My latest article for Carolina Journal. And yes, this decision could also have an impact on future legislation over the control of Charlotte Douglas International Airport:

RALEIGH — The city of Asheville and customers living outside the city who rely on Asheville for their drinking water long have had a contentious relationship. The issue was again before the state’s second highest court in October, this time over whether a law passed in 2013 taking control of the water system away from Asheville could pass muster under the state’s constitution.

Though Asheville currently operates a water system, it does not provide sewer services. That instead is the responsibility of the Metropolitan Sewerage District of Buncombe County. In 2013, the General Assembly passed a local bill shifting control of the water authority from the city to MSD.

The city sued to block the transfer, and in June 2014, Superior Court Judge Howard Manning held that the statute violated three provisions of the state constitution:

• It is a “local law” relating to “health,” “sanitation,” and “non-navigable streams,” in violation of Article II, Section 24.

• It constitutes an unlawful taking of Asheville’s property without just compensation in violation of Article I, Sections 19 and 35.

• It violates Asheville’s rights under the “law of the land” clause found in Article I, Section 19.

The state appealed Manning’s ruling, which a three-judge panel of the N.C. Court of Appeals overturned.

“We disagree and hold that the Transfer Provision does not violate these constitutional provisions,” wrote Judge Chris Dillon for a unanimous appeals court.

Under North Carolina law, localities are creations of the state, and the General Assembly retains the authority to regulate towns and counties except to the degree that it conflicts with the state or federal constitutions.
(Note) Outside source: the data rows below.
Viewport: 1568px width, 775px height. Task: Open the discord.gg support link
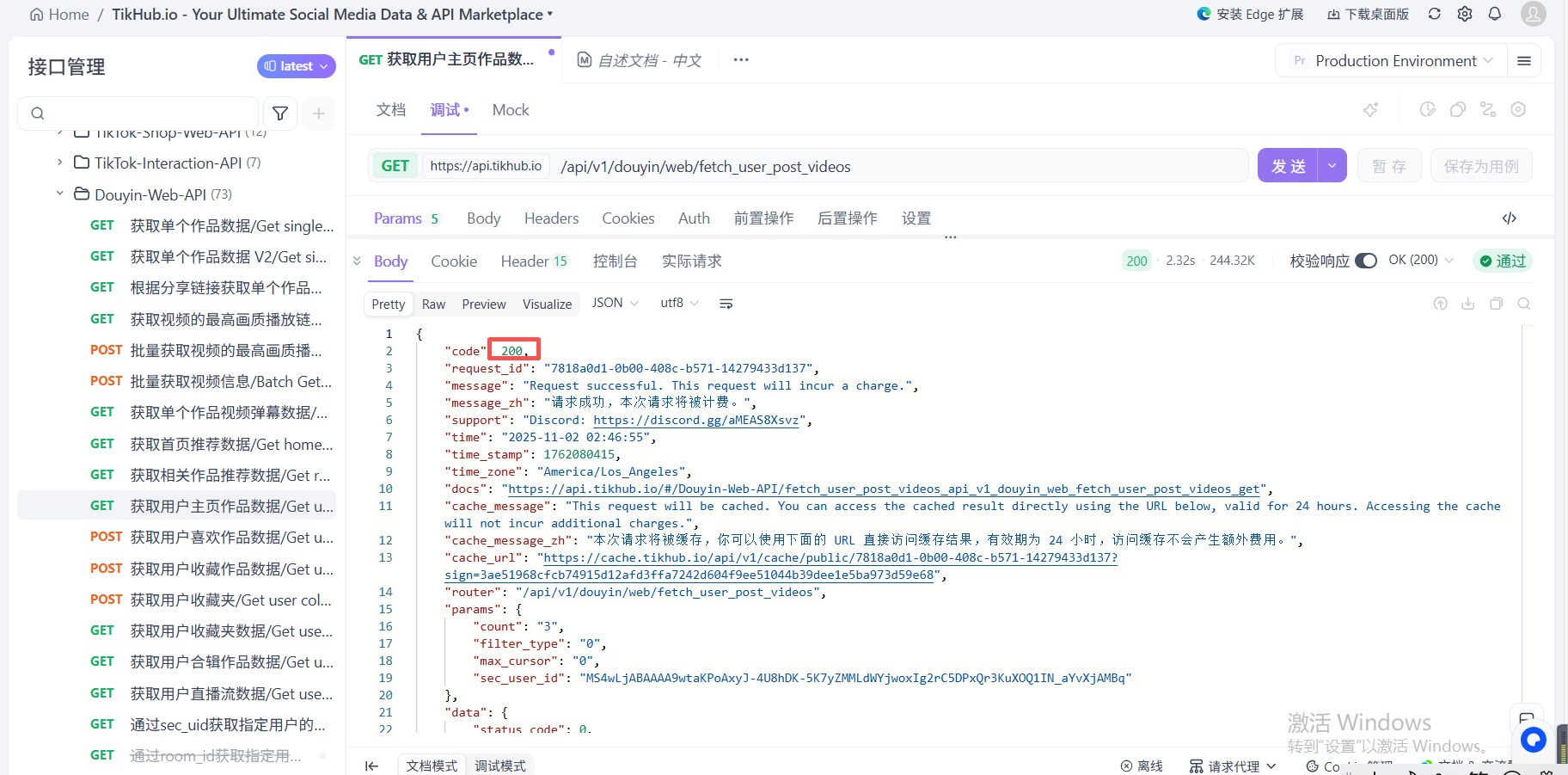[x=695, y=420]
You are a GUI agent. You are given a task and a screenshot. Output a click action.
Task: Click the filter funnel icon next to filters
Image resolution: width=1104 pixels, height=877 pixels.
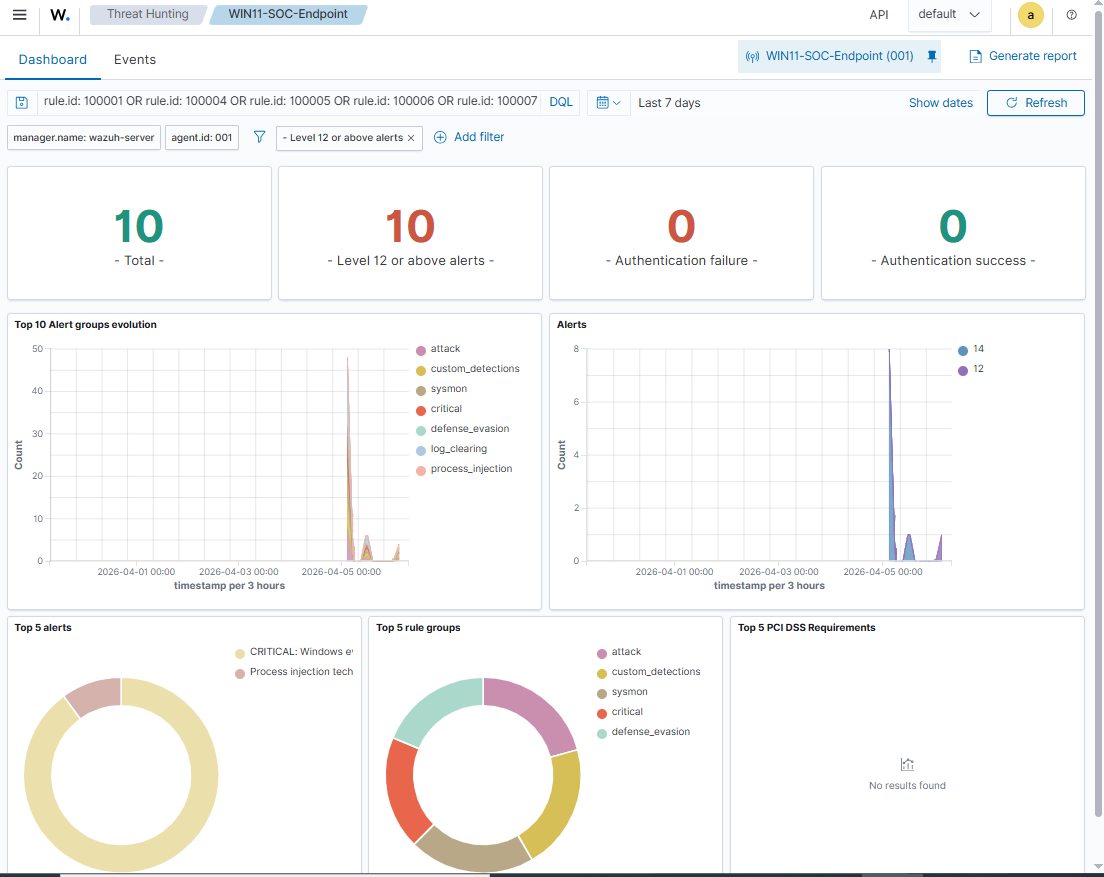(259, 137)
Since 1917, the N.C. Constitution has prohibited the General Assembly from enacting so-called “local” laws that touch on any of 14 subjects, including laws “relating to health [or] sanitation” and laws “relating to non-navigable streams.” Asheville contended that the transfer, because it was in a local bill and related to both those topics, was invalid.

The Court of Appeals came to a different conclusion. “[I]n the present case, we need not reach whether the Transfer Provision constitutes a ‘local law,” wrote Dillon.

“Rather, we hold that it is not plain and clear and beyond reasonable doubt that the Transfer Provision falls within the ambit of either prohibited subject identified by the trial court.” (Emphasis in decision.)

Dillon noted that litigation over Asheville’s water system had established that “the mere implication of water or a water system in a legislative enactment does not necessitate a conclusion that it relates to health and sanitation in violation of the Constitution.”

Examining the new law’s stated purpose and text, the appeals court found that the law appeared to prioritize concerns about governance and the quality of services rendered over health and sanitation issues. Nor did the law “fall within the ambit of the phrase ‘relating to non-navigable streams.’”

The city also claimed that the transfer violated the “law of the land” clause of the N.C. Constitution, in that there was no “rational basis” to treat Asheville differently from other municipalities that operate water systems and that there was no “rational basis” to transfer the water system from the city to the MSD.

The appeals court disagreed.

“Asheville contends, and the trial court agreed, that the General Assembly had no ‘rational’ basis for singling out Asheville in the Transfer Provision,” wrote Dillon.

“Assuming that the Transfer Provision has this effect, we believe that the fact that the General Assembly irrationally singles out one municipality in legislation merely means that the legislation is a ‘local’ law; it does not render the legislation unconstitutional, per se.”

The city also claimed that it was entitled to compensation from the state for the value of the water system. The Court of Appeals again disagreed, noting that in the 1923 case Trenton v. New Jersey, the U.S. Supreme Court held that compensation in such circumstances was not necessary. The appeals court also noted that cases from the Minnesota and Pennsylvania supreme courts had reached the same conclusion.

The case is City of Asheville v State of North Carolina, (14-1255).